> [Exercise details]: Would you return exactly the lines below from the line with "You are a computer-use" through the line with "This screenshot has height=244, width=566.", both included, and nothing else, leaving out the pictures?

--- The input ---

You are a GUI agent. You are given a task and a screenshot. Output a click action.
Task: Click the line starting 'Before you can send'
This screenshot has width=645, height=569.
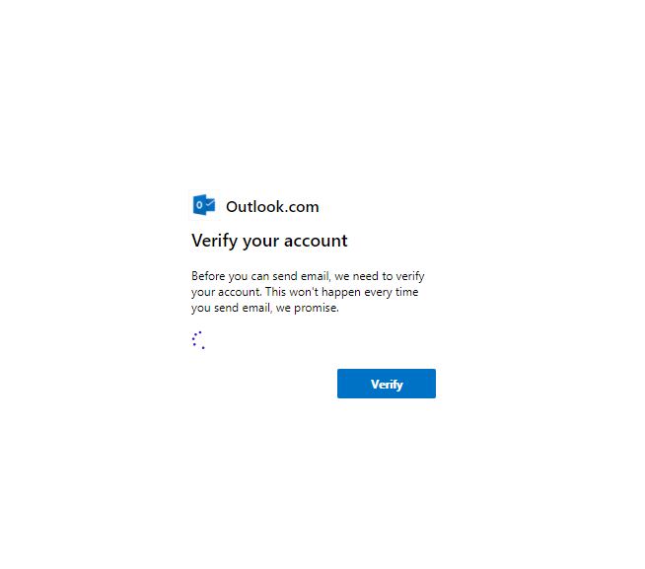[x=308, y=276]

---
--- The input ---

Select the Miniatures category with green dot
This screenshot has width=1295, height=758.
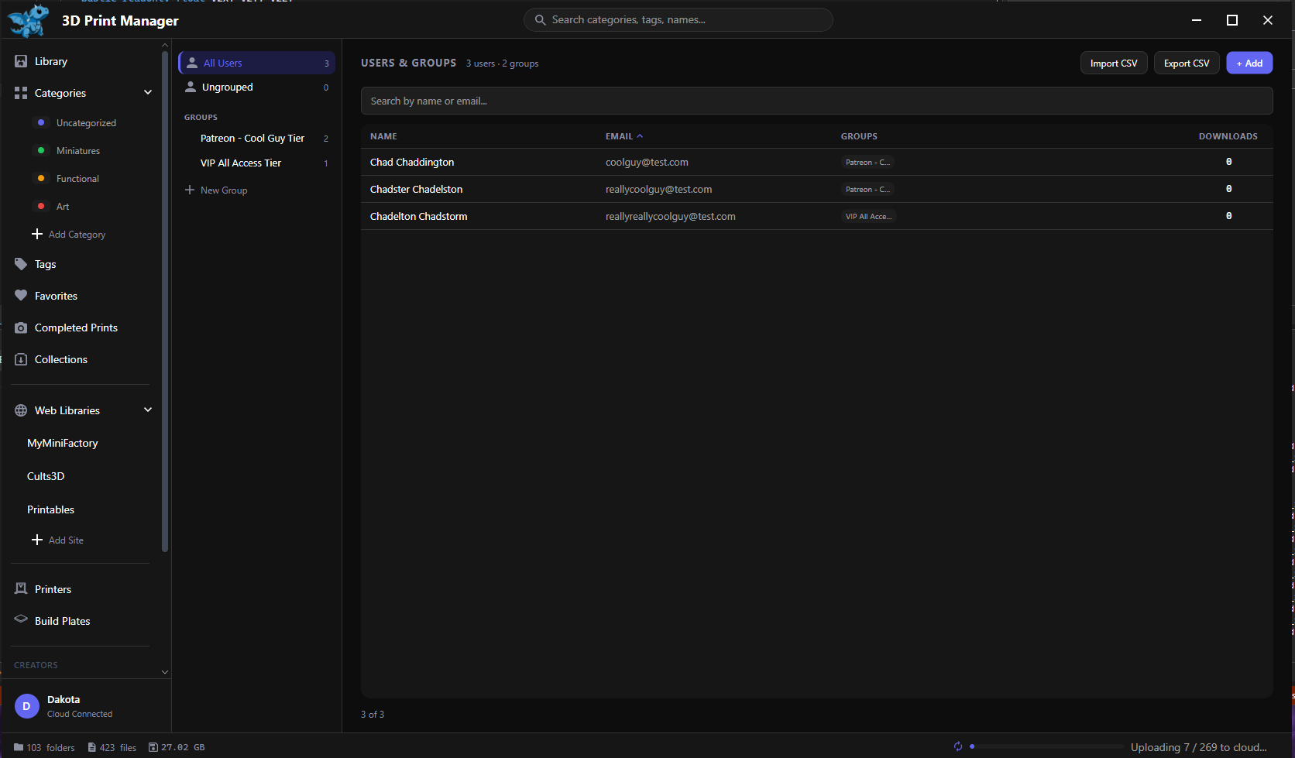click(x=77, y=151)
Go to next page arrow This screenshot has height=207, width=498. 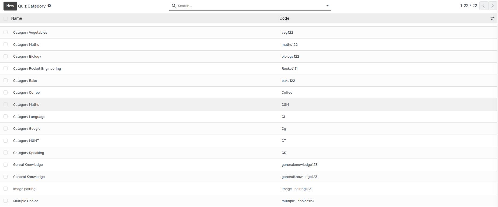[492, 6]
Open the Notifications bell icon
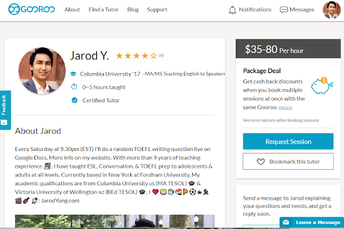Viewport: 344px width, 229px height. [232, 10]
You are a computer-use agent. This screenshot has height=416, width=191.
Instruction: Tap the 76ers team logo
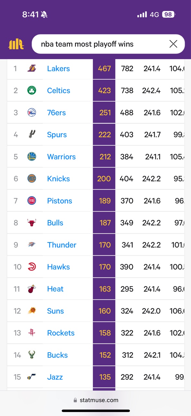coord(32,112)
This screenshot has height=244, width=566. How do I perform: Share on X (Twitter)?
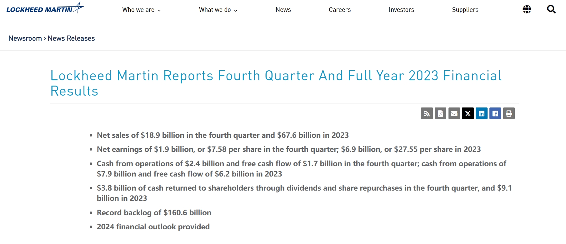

---
--- The input ---

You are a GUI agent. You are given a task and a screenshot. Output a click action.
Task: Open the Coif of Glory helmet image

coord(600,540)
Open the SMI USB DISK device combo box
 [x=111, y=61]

---

> [Written response]:
You are a computer-use agent. This screenshot has height=416, width=191.
Instruction: Tap the 76ers team logo
coord(32,112)
This screenshot has height=244, width=566. How do I perform: Share on X (Twitter)?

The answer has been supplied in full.